Monday, Feb. 18, 1935
Lubitsch for Cohen
Director Ernst Lubitsch, the beady-eyed, loquacious, stocky German-Jew whose long list of successes ending with The Merry Widow have made him one of the five most famed cinema directors in the world, last week got a new job: production chief at Paramount. Never before in the history of the industry has so spectacular a director been considered sufficiently responsible to run a major studio. The appointment caused Hollywood to rattle with astonishment. Director Lubitsch caustically suggested that the shock was due to the fact that he is a picturemaker not a banker, got to work on conference with the directors whose productions he will henceforth supervise. To help him in the details of his new job that he knows least about, he will have a "general manager": Henry Herzbrun, the shrewd lawyer who has handled Paramount's studio's legal affairs for the past nine years.

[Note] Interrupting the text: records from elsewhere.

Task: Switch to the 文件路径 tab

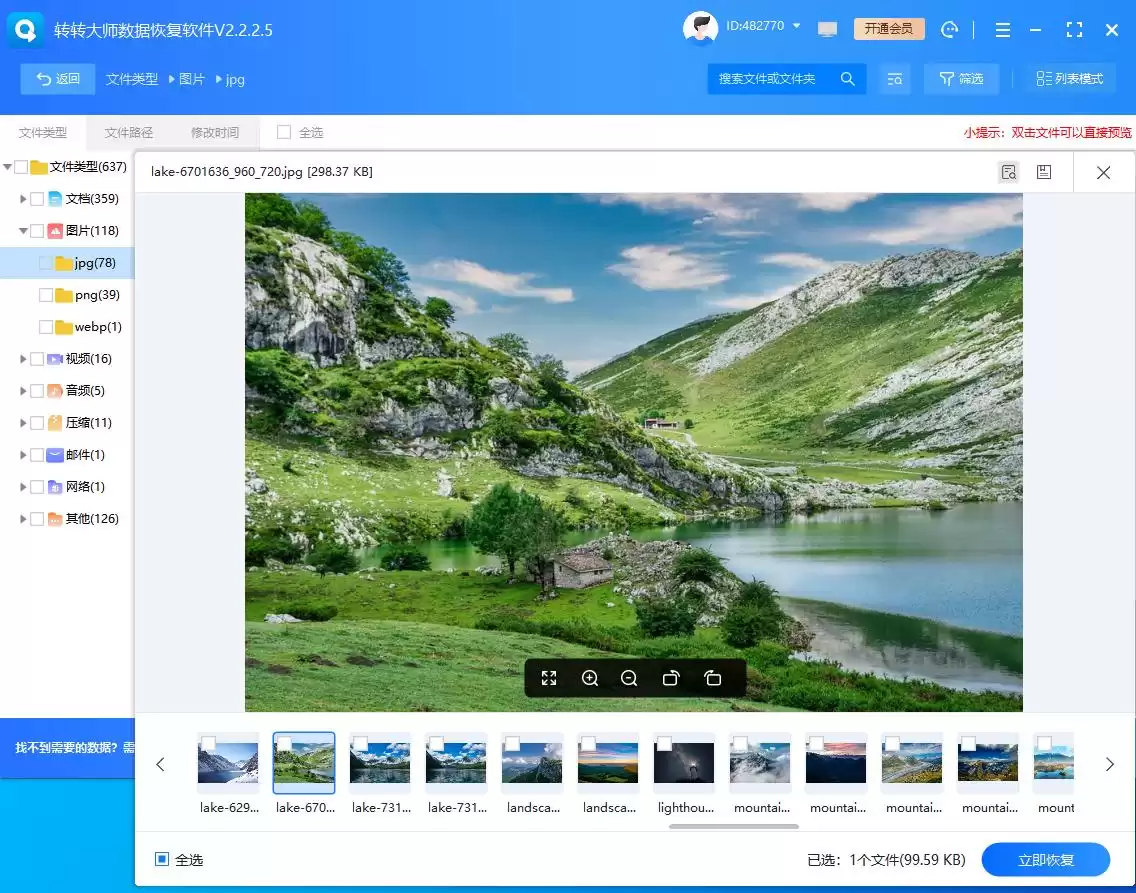Action: [x=129, y=133]
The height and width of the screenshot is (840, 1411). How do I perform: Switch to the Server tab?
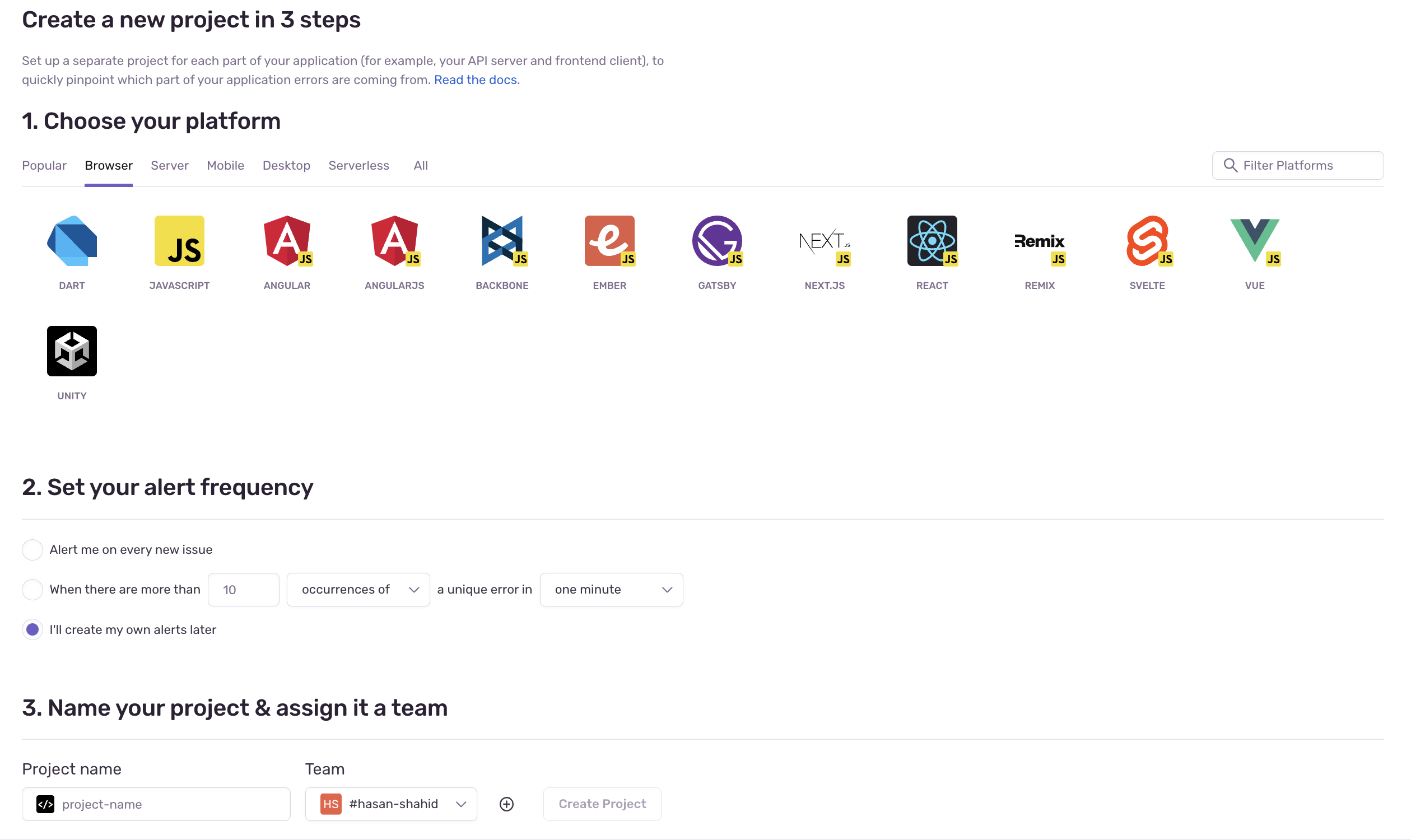click(169, 165)
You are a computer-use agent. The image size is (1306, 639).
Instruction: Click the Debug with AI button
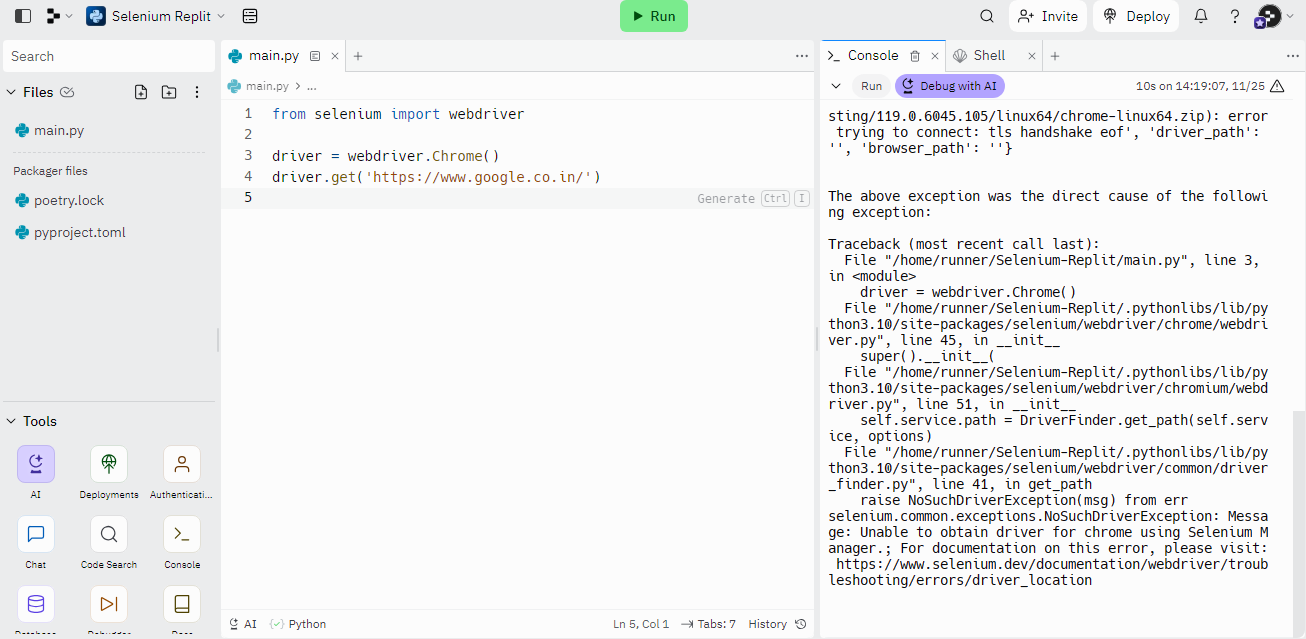click(x=949, y=86)
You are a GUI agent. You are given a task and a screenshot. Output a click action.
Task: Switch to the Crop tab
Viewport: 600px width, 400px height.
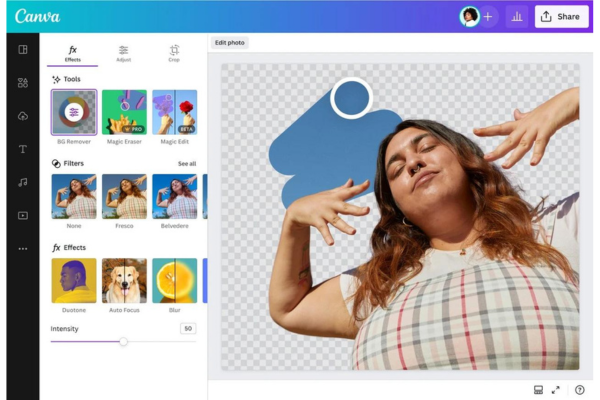pyautogui.click(x=174, y=53)
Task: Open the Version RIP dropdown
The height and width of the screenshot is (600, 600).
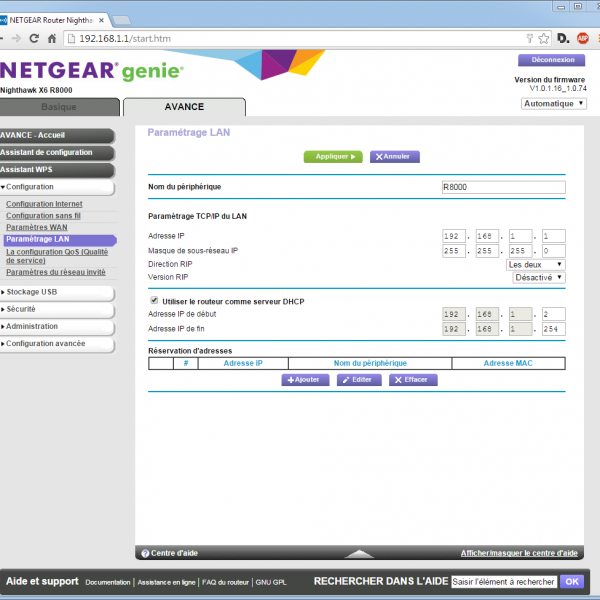Action: [x=539, y=277]
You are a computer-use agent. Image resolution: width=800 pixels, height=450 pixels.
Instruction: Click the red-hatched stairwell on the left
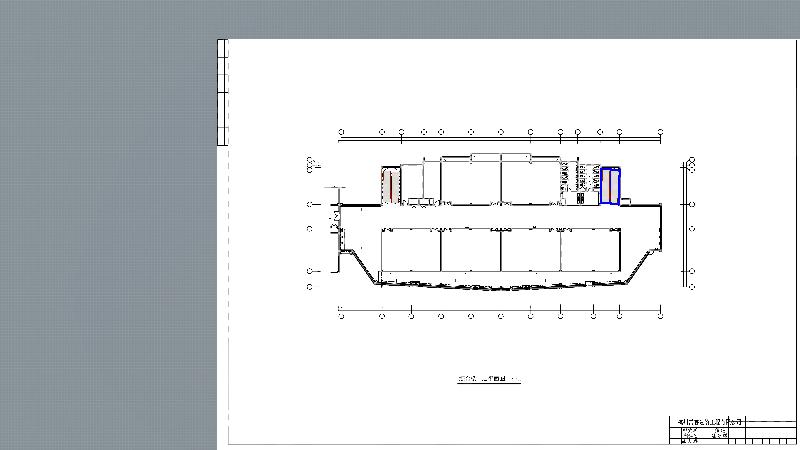[x=390, y=186]
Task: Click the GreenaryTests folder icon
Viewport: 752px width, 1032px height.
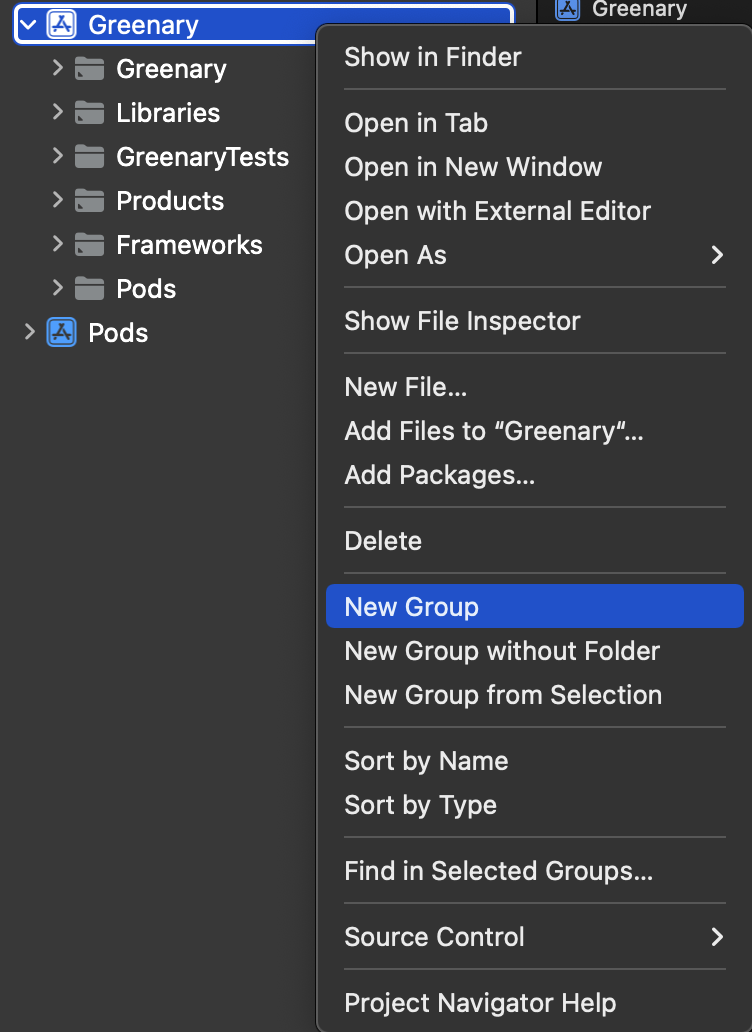Action: (x=90, y=157)
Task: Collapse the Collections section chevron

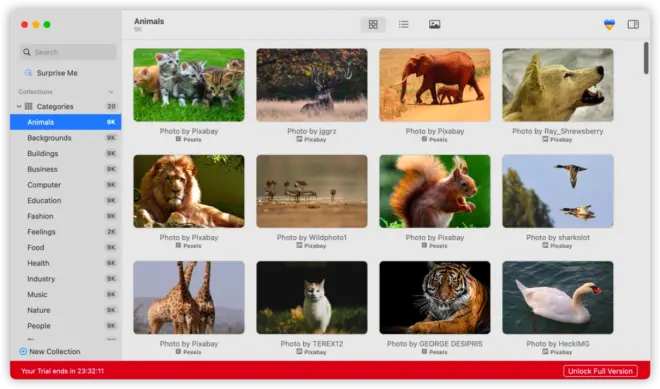Action: [x=111, y=92]
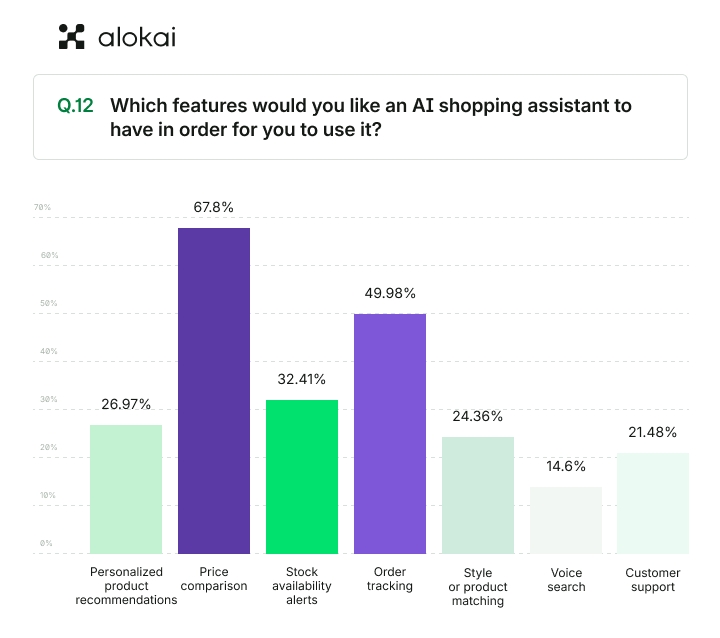
Task: Click the survey question heading text
Action: pyautogui.click(x=370, y=117)
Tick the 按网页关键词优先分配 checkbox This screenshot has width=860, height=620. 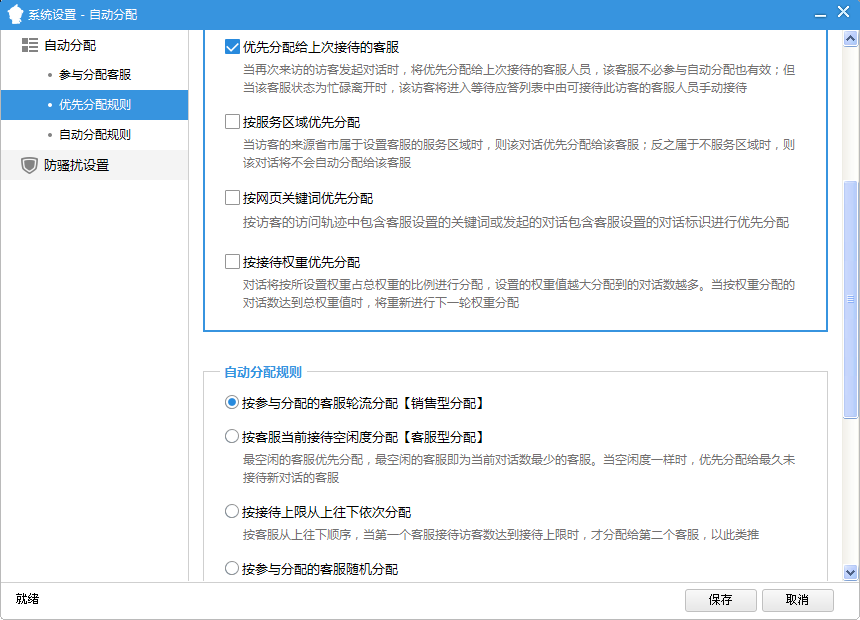[233, 198]
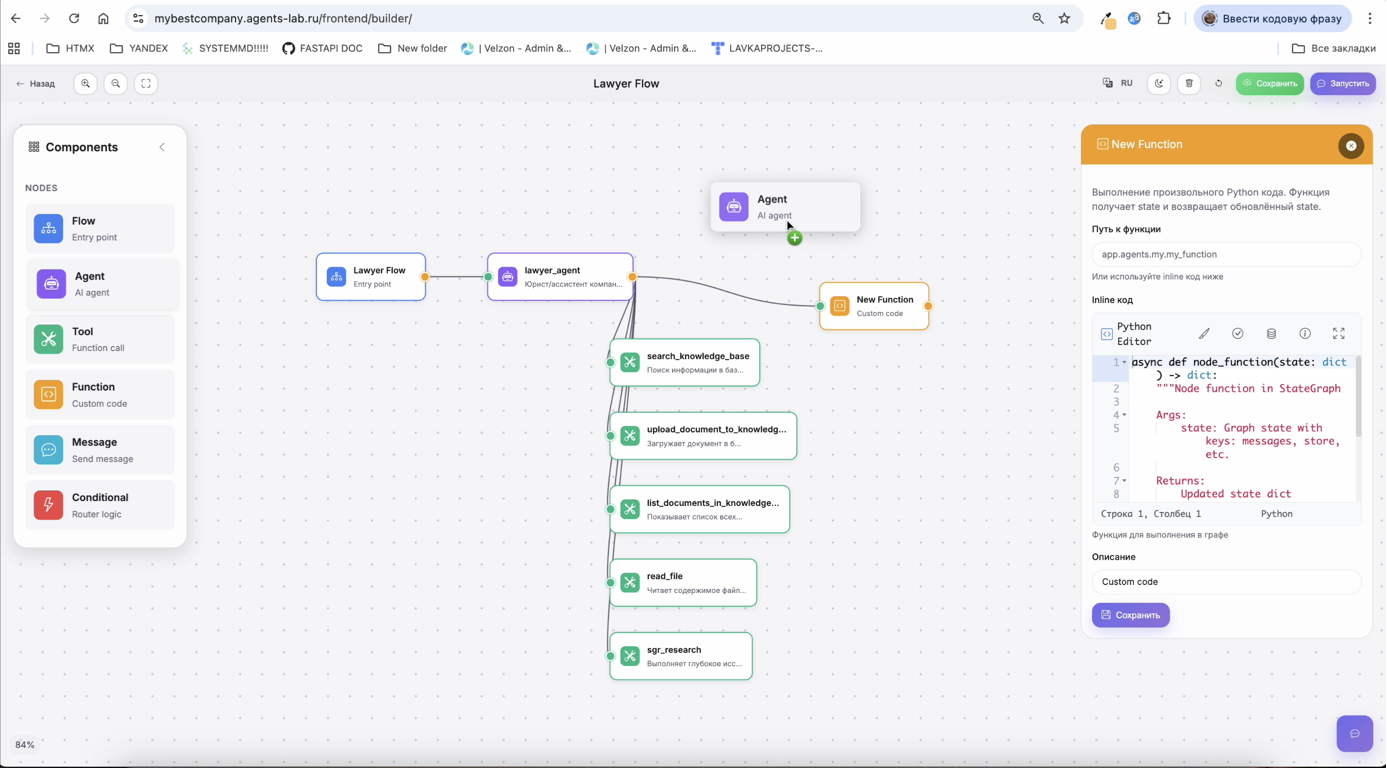This screenshot has width=1387, height=768.
Task: Collapse the Components panel
Action: pos(162,147)
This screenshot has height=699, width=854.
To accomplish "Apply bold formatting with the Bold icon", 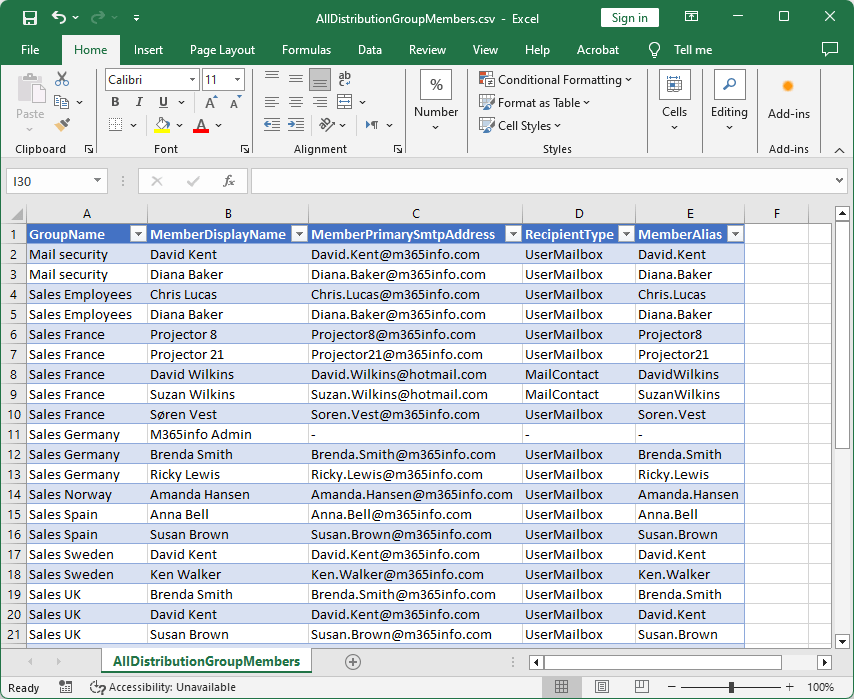I will click(x=115, y=103).
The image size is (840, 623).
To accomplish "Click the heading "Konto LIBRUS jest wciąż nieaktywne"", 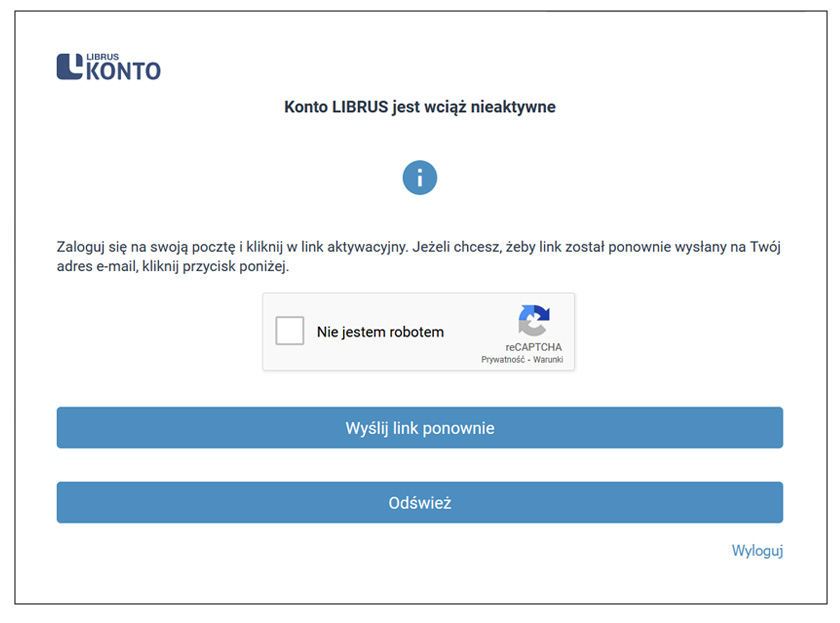I will click(419, 106).
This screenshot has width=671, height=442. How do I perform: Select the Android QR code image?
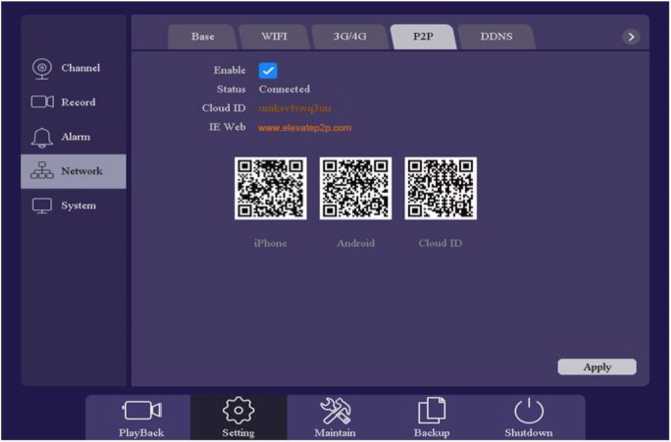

Less unusual than the appointment of Lubitsch and Herzbrun last week was its cause. All Hollywood studios are packed with politics, jealousy, miscellaneous crockeries. Paramount, now in the throes of reorganization, has its share. Early last week, Emanuel ("Manny") Cohen who succeeded Jesse Lasky as Paramount's production chief in 1932, flew to New York, entered the office of Paramount's aging president Adolph Zukor. When he emerged, Manny Cohen announced that he had been fired.